US: Airbnb has undergone another management reshuffle in preparation for the revival of its initial public offering [IPO] plans later this year.
CEO and co-founder, Brian Chesky, this week confirmed in an internal meeting that Greg Greeley, head of Airbnb’s core rental accommodation business Homes, would be stepping down. In addition, head of Experiences, Catherine Powell, will take up a new management role at Airbnb’s newly-created Hosting division, which will combine her existing work and home-sharing operations.
The management shuffle comes after Airbnb reported that guests had placed bookings for more than one million nights in a single day for the first time since lockdowns began in March, marking a key turning point in the rebound of traveller confidence. an upsurge in bookings, including having its first day of one million bookings since March. Around 50 per cent of these bookings were in drivable destinations from guests’ homes [no more than 300 miles] and the average nightly rate averaged just below $100, according to short-term rental data provider AirDNA.
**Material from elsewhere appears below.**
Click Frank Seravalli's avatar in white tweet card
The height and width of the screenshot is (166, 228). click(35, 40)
Chesky anticipates a further pick up in bookings as travel restrictions ease across the world in preparation for the summer holiday season, albeit a very different looking one.
He said of the management changes: “Our business has not recovered, but we are seeing encouraging signs. If we’re going to get back to our roots, we must get back to great hosting.”
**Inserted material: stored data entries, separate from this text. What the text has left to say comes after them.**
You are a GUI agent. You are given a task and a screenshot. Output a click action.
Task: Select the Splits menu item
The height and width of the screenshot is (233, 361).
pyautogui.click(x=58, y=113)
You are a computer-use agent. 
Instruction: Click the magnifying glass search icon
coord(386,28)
Addressing the current market and possibility of reviving Airbnb’s IPO, Chesky said: “When the market is ready, we will be ready. We were down, but we’re not out.”
As well as being Airbnb’s president of Homes and one of its most senior executives, Greeley is departing the company, two years after being brought in from Amazon Prime to stabilise the platform’s core rental business. Chesky described him as “an incredible partner”.
Meanwhile, Powell, a British executive at the likes of Walt Disney and BBC Worldwide, only joined Airbnb at the turn of the year to lead the company’s Experiences division, which launched four years ago. She replaced the long-serving Joe Zadeh, now chief stakeholder officer, in the role, and she will now head up Airbnb’s new Hosting division, of which little is currently known.
In June, Airbnb reported an acceleration in bookings for listings across the United States between 17 May and 3 June despite the outbreak of the coronavirus. Similar increases for domestic staycations were also reported in countries such as Germany, Portugal, South Korea and New Zealand.
At the time, Chesky would neither confirm nor deny that the company would be going public by the end of 2020.
If Airbnb does decide to plough ahead with the IPO, it would represent an remarkable turnaround in the company’s fortunes and confidence in the recovery of the travel sector’s recovery.
It was only back in February that Airbnb reported a loss of $322 million for the nine months leading up to September 2019, while the first indications that it would be forced to delay its public debut only came to light at the start of March, as organisers around the world began to cancel or postpone their events and conferences. CNN’s business correspondent Chris Isidore predicted that the coronavirus outbreak would have as seismic a shock for the travel industry as 9/11 did post-September 2001.
Since then, Airbnb has raised $2 billion in two separate tranches through debt, equity and a line of credit as it attempts to weather the storm generated by Covid-19. Then in May, it announced a round of layoffs, trimming its workforce by 25 per cent in a further cost cutting measure after previously halting all expenditure on marketing and new hirings.
In the company’s latest efforts to slash costs, it announced last month that it would be scaling back investments in hotels, its design-led Airbnb Plus program and its Luxe service, which targets higher-end customers. It also plans to produce more in-house media content and has halted proposals to integrate transportation services into its app.